_Reading passage:_

- - - - -

A 16-year-old girl is among four people arrested for allegedly planning a new terror attack in France.
The teenager was arrested alongside her 20-year-old boyfriend and two other men aged 26 and 33 in Montpellier on Friday morning.
Local reports said the group were suspected of planning a suicide bombing in an unspecified "tourist area" of Paris.
Explosives and other equipment were reportedly found during searches, sources told Info M6.
Police discovered 71g of triacetone triperoxide (TATP), a powerful explosive widely used by Isis militants, inside a makeshift factory manufacturing the substance, BFMTV reported.
The volatile explosive, known as the “mother of Satan”, was used in the Paris and Brussels attacks, as well as the 2005 London bombings.
Isis propaganda magazines have contained instructions on how to make TATP, which is difficult to detect, from legally available and low cost products.
All four suspects were under surveillance by French authorities and were suspected of preparing a "violent action", while the 20-year-old man is suspected of wanting to commit a suicide bombing.
They were arrested after buying acetone, one of the key ingredients of TATP, while the girl had allegedly expressed her desire to either journey to Syria or Iraq, or attack France, on social networks.
The arrests came a week after a suspected Isis supporter attacked French soldiers guarding Le Louvre.
Abdallah el-Hamahmy, a 29-year-old Egyptian man, claimed he received no direct orders from the terrorist group and intended to deface artworks.

- - - - -

_What to do:_
Pick up the news report on the Montpellier terror arrests after its final sentence and keep writing it.

_Recorded data:_
- - - - -

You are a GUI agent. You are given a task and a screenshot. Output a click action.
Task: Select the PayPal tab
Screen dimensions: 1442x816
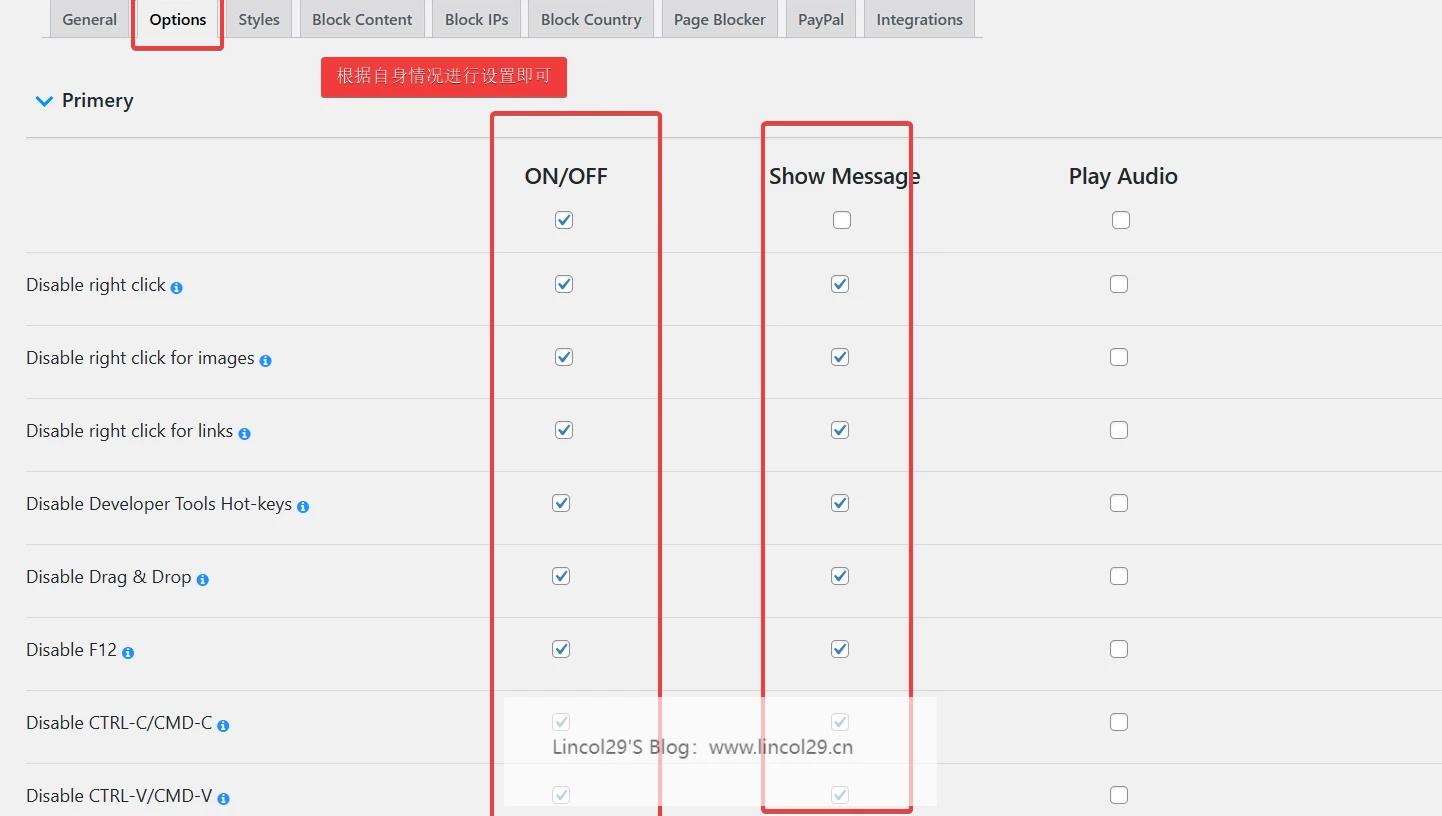click(x=821, y=20)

- - - - -

_Exercise response:_
France has been repeatedly targeted by Isis, whose militants launched a series of mass shootings and suicide bombings across Paris that killed 130 people in November 2015.
A supporter killed 86 people by ramming a lorry into crowds celebrating Bastille Day in Nice in July, and supporters have also carried out several stabbing attacks including the murder of a police officer and Catholic priest.
The country remains under a continuing state of emergency, which has been extended four times, prompting human rights concerns from the United Nations.
France's top constitutional court has struck down a contentious law brought in under the emergency measures, which allowed prison sentences for the offence of consulting “terrorist websites”, saying it infringed on the ability to communicate freely.
The 2016 law, approved after the attacks in Paris, was intended to stem the influence of jihadi social networks and online propaganda and made exceptions for purposes of research or informing the public.
In a ruling on Friday, judges said France had other laws at its disposal to protect the public from acts of terrorism and imprison Isis sympathisers.